Single by British Sea Power

from the album Open Season
- Released: 21 March 2005
- Genre: Indie
- Length: CD – 9:46 E-CD – 9:50 7" – 7:11
- Label: Rough Trade Records
- Songwriters: Martin Noble, Jan Scott Wilkinson, Neil Hamilton Wilkinson, Matthew Wood
- Producer: Mads Bjerke

British Sea Power singles chronology
| "A Lovely Day Tomorrow" (2004) | "It Ended on an Oily Stage" (2005) | "Please Stand Up" (2005) |

= It Ended on an Oily Stage =

"It Ended on an Oily Stage" was the first published single from British Sea Power's second album Open Season. It reached number 18 in the UK Singles Chart and was critically praised, with the NME giving it their Track of the Week award. It received heavy airplay from the alternative radio sector.
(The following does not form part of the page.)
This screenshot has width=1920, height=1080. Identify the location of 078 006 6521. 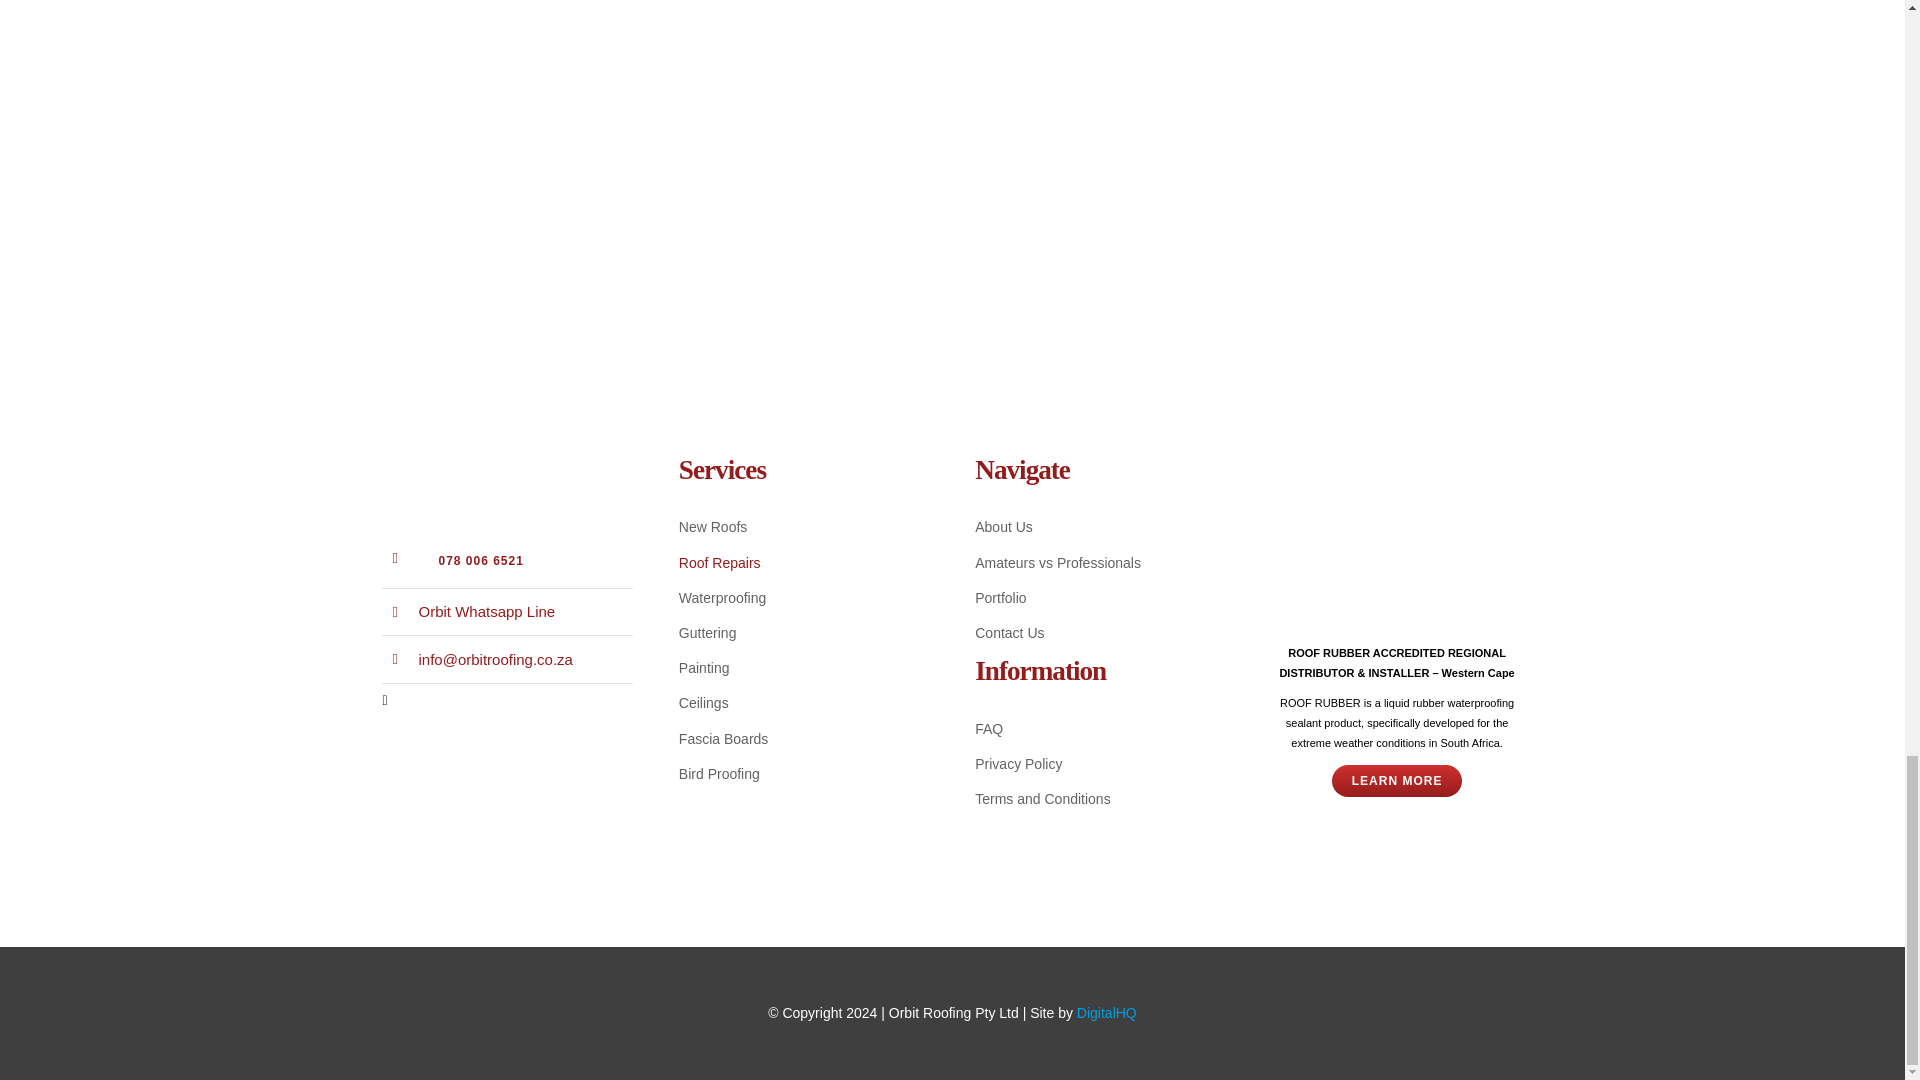
(480, 560).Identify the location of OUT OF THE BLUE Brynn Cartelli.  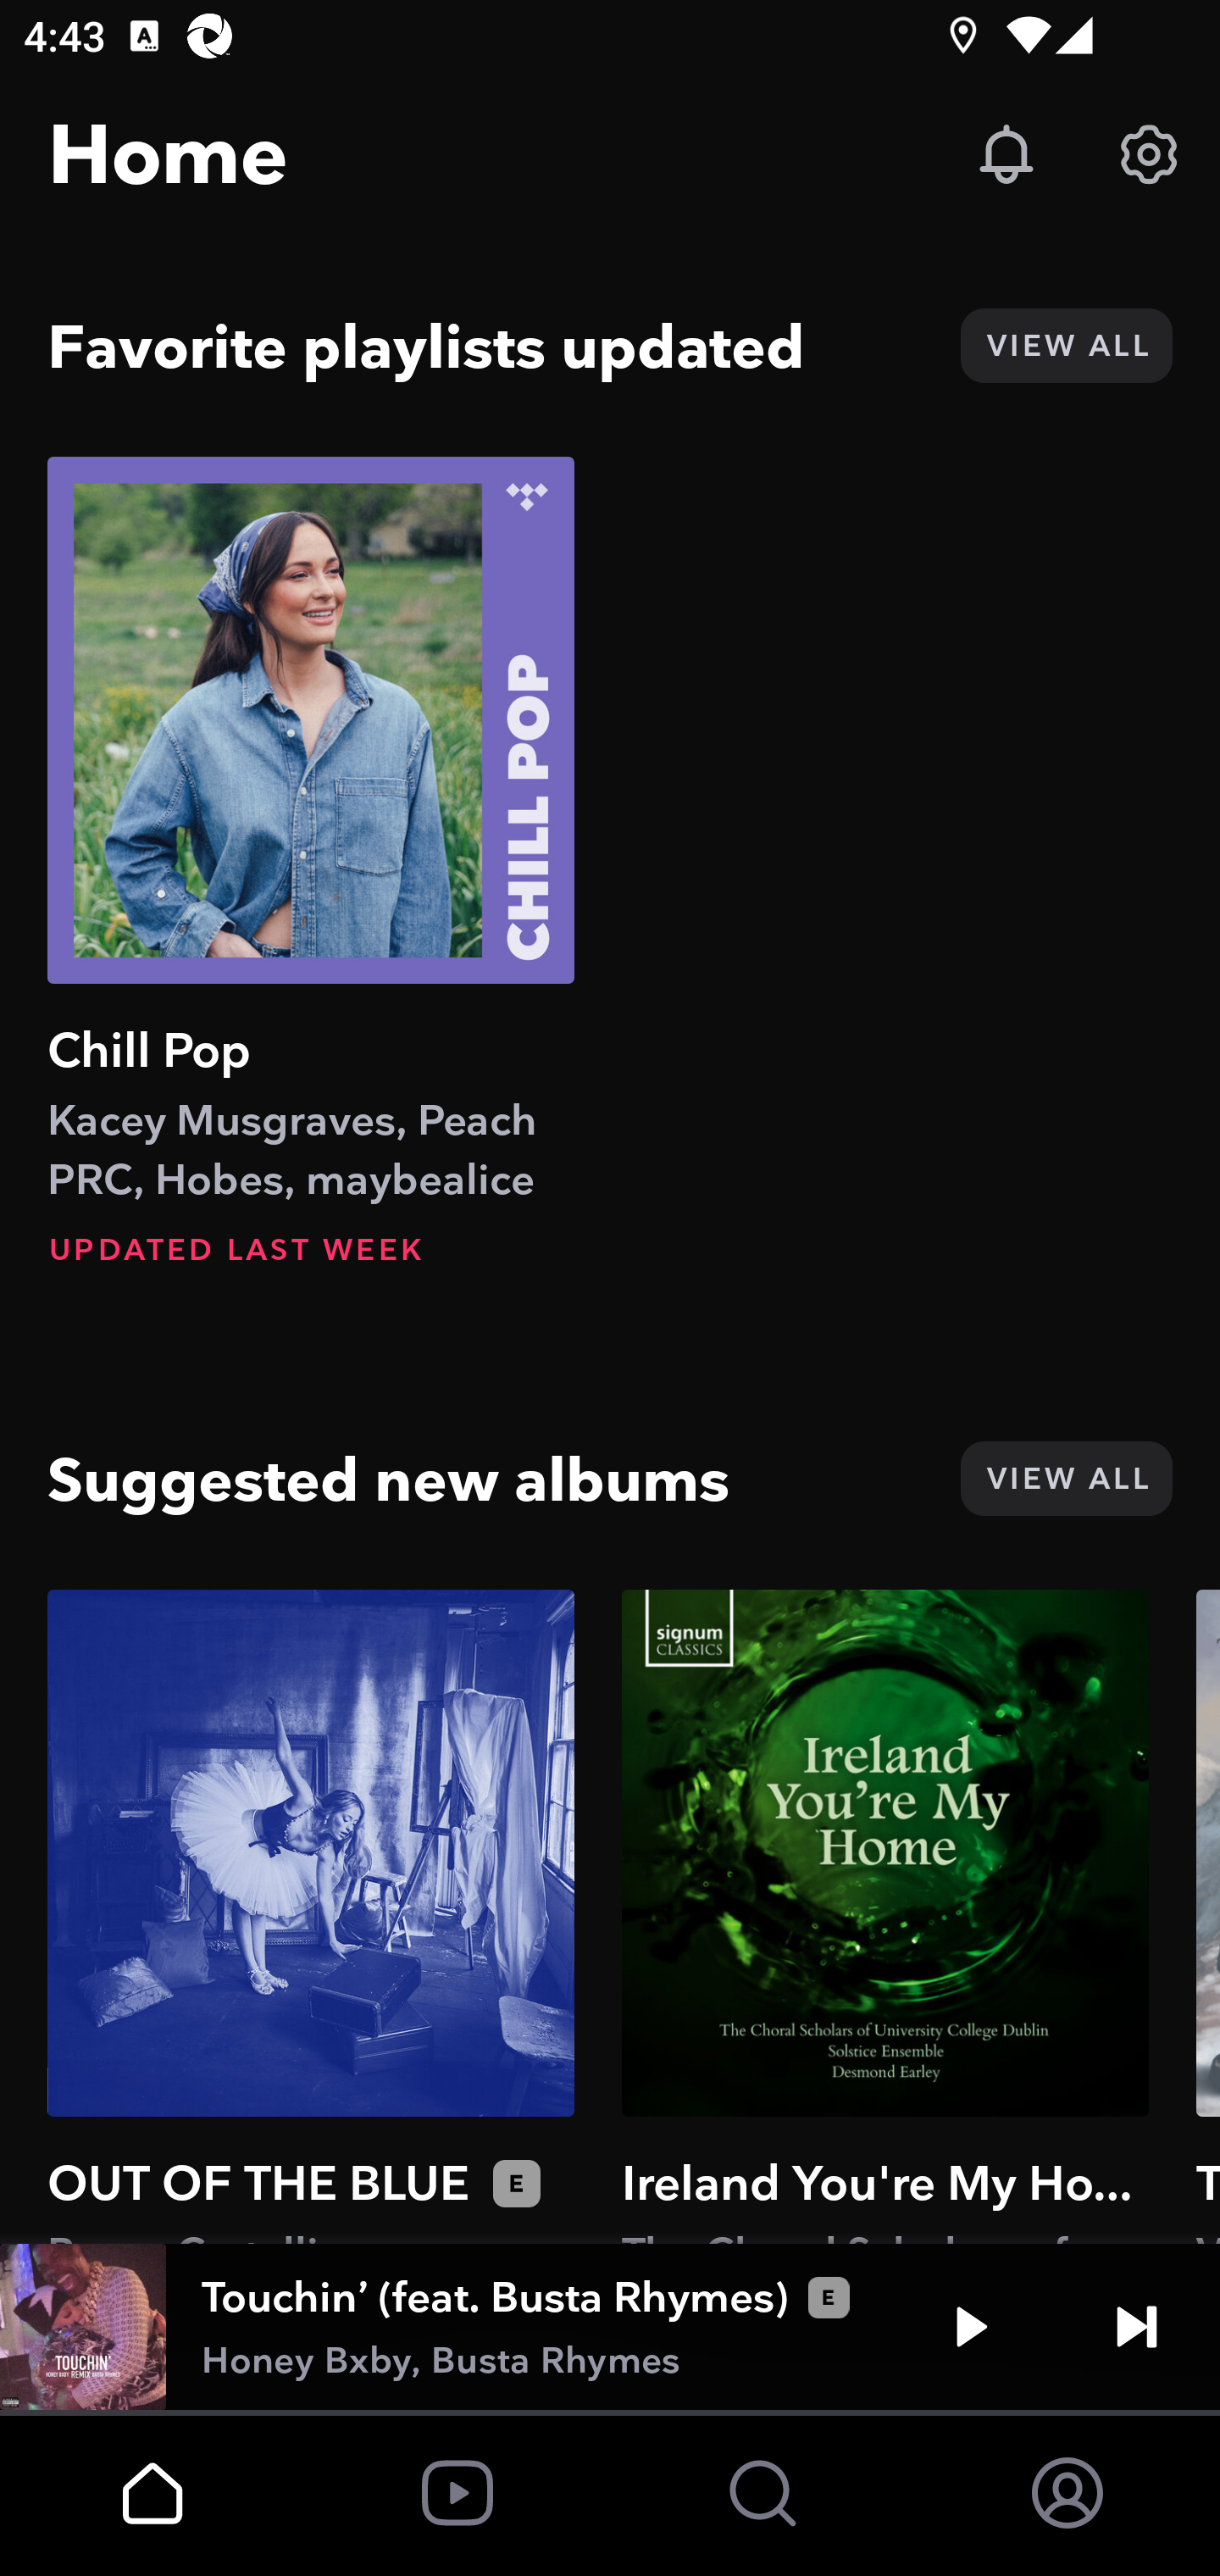
(311, 1916).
This track was previously called "Elegiac Stanzas" but was renamed when the band questioned whether radio presenters would be able to pronounce it.

==Track listings==

===Cd (rtradscd220)===
1. "It Ended on an Oily Stage" (BSP) – 4:23
2. "Green Grass of Tunnel" (Gunnar Tynes/Kristín Anna Valtýsdóttir/Gyda Valtýsdóttir/Örvar Smârason) – 5:23

===E-CD (RTRADSCDX220)===
1. "It Ended on an Oily Stage" (BSP) – 4:23
2. "When I Go Out (from the Evangeline sessions)" (Yan) – 2:44
3. "Crystal Horse" (Hamilton/BSP) – 2:43

Also features the promo video for "It Ended on an Oily Stage" as a CD-ROM extra.